- Born: September 27, 1923 Palestine, Texas
- Died: February 5, 2005 (aged 81)
- Allegiance: United States of America
- Branch: United States Army
- Service years: 1940–1975
- Rank: Brigadier General
- Commands: 193rd Infantry Brigade
- Conflicts: World War II Korean War Vietnam War Battle of Ap Bau Bang;
- Awards: Distinguished Service Medal Silver Star (3) Bronze Star (4) Purple Heart Air Medal (5)

= George Shuffer =

United States Army general (1923–2005)

George Macon Shuffer (September 27, 1923 – February 5, 2005) was a United States Army brigadier general.

==Early life==
Shuffer was born and grew up in Palestine, Texas to a family of tenant farmers. Shuffer was awarded academic scholarships to LeMoyne College and Lincoln University in Pennsylvania, but enlisted in the United States Army after graduating from high school to support his family, joining his two older brothers.

==Military career==
Shuffer arrived at Fort Huachuca, where his brothers were stationed as members of the 25th Infantry Regiment, in June 1940. The quota for the regiment was full and he did not formally enlist until August. He was transferred to Camp Wolters in Texas and reached the rank of Sergeant before entering Officer Candidate School. Upon commissioning, Shuffer was assigned to the 368th Infantry Regiment and deployed to the Pacific in 1944.
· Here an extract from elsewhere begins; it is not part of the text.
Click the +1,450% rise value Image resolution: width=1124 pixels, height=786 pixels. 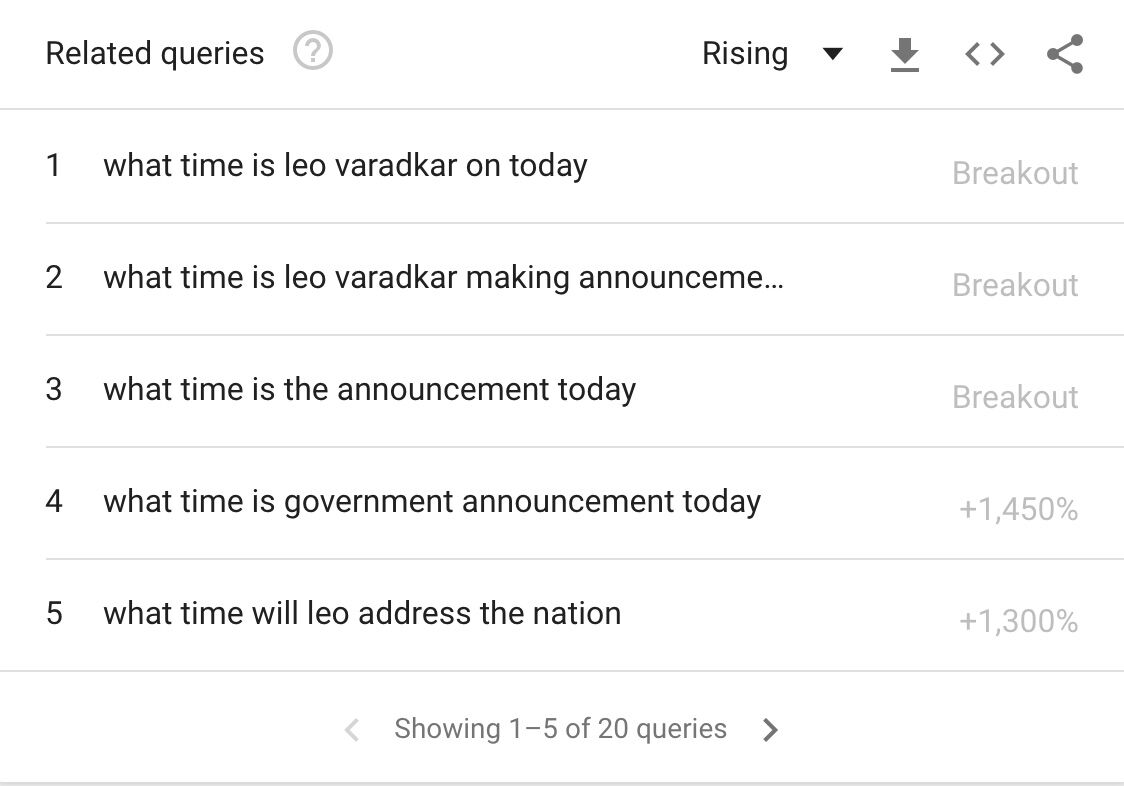tap(1018, 510)
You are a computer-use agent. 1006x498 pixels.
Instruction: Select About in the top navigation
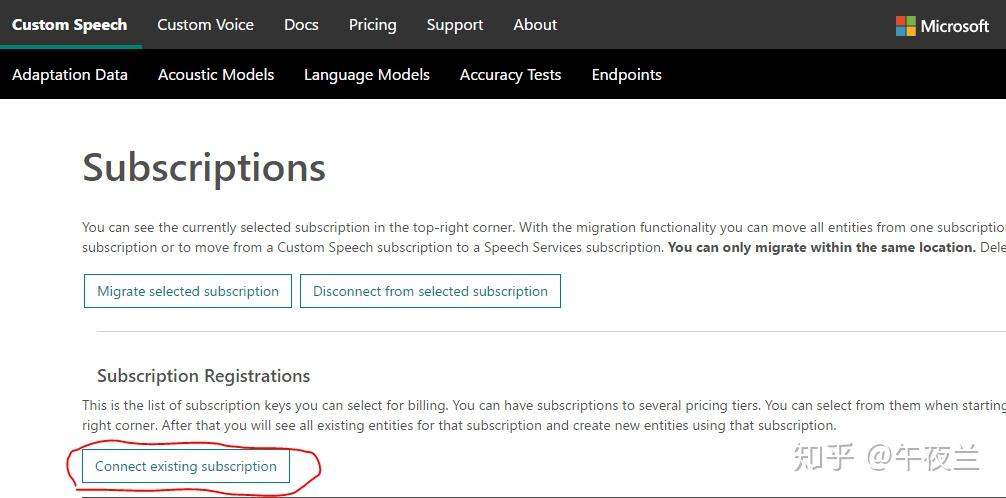535,25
Shuffer remained in the Army after the war. He served in the Korean War, commanding Company F of the 24th Infantry Regiment. Shuffer was seriously wounded in April 1951 and was evacuated to Walter Reed Army Medical Center.

Shuffer commanded 2nd Battalion, 2nd Infantry Regiment and deployed to Vietnam in October 1965. He commanded the unit during the Battle of Ap Bau Bang. Shuffer was deployed to Vietnam a second time as part of the staff for II Field Force, Vietnam. He was assigned to command the 193rd Infantry Brigade in the Panama Canal Zone in 1970.

In 1972, Shuffer was promoted to the rank of Brigadier General. Shuffer medically retired from the Army on June 30, 1975, and was awarded the Distinguished Service Medal on November 5, 1975.